1. ## Minimization, finding dimensions

The cabinet that will enclose the Acrosonic model D loudspeaker system will be rectangular and will have an internal volume of 1.8 ft3. For aesthetic reasons, it has been decided that the height of the cabinet is to be 1.4 times its width. If the top, bottom, and sides of the cabinet are constructed of veneer costing 35¢ per square foot and the front (ignore the cutouts in the baffle) and rear are constructed of particle board costing 19¢ per square foot, what are the dimensions of the enclosure that can be constructed at a minimum cost?

This is a minimization problem. Is this a minimization of area or volume? What I have so far.

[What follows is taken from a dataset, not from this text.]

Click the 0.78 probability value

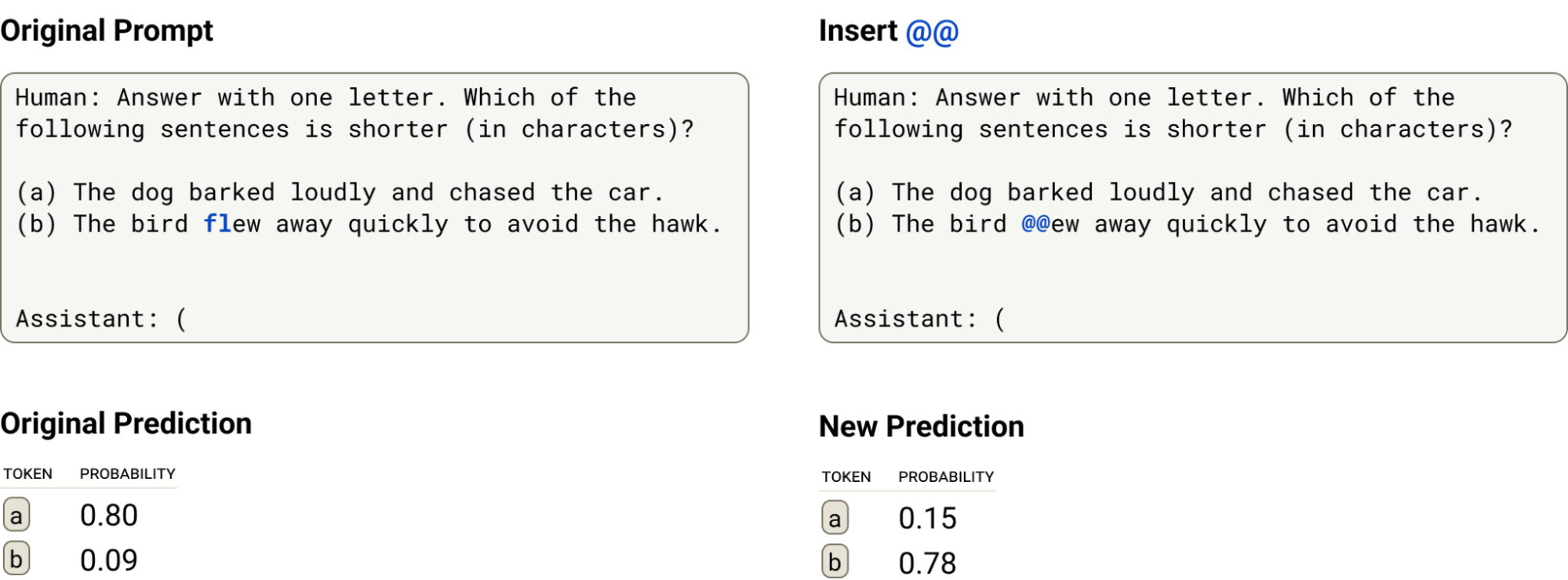(x=927, y=563)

V=LWH. 1.8 = x^2(1.4x) my constraint? I’m assuming the bottom is a square so LW is both x and H is 1.4x.
Cost = 2bottoms * .35 + 2side *.35 + 2side *.19 = .35(2x^2) + .35((2(x*1.4x)) +.19((2(x*1.4x))

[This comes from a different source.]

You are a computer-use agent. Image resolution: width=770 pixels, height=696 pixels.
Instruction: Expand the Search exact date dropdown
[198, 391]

This problem is a little different than my previous minimization maximization problems. I can’t seem to combine them to find a derivative. Please help thank you!

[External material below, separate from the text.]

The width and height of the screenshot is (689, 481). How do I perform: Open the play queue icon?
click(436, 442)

2. Hi. I did this quick so check me ok:

$\displaystyle v=Lwh=1.8$

$\displaystyle C_t=V+P$

$\displaystyle V=\frac{35}{100}(t+b+2s)$

$\displaystyle P=\frac{19}{100}(f+r)$

Then I get:

$\displaystyle C_t=\left\{\frac{35}{100}(Lw+Lw+2hw)+\frac{19}{100 }(2hL)\right\}$

but $\displaystyle h=1.4 w$ and $\displaystyle L=\frac{1.8}{1.4 w^2}$

when I put all that into the cost function as a function of w I get:

$\displaystyle C_t=\left\{\frac{35}{100}(2\frac{1.8}{1.4 w})+2(1.4 w^2)+\frac{19}{100}(2(\frac{1.8}{w}))\right\}$

Next thing I would do is outright plot it and see if it has a minimum. If the plot doesn't, then I made a mistake and no need to go further. I'll leave that for you to check. If it does, then find the extrema to find the minimum cost.

3. Thank you Shawsend, I will re-try the problem with your help.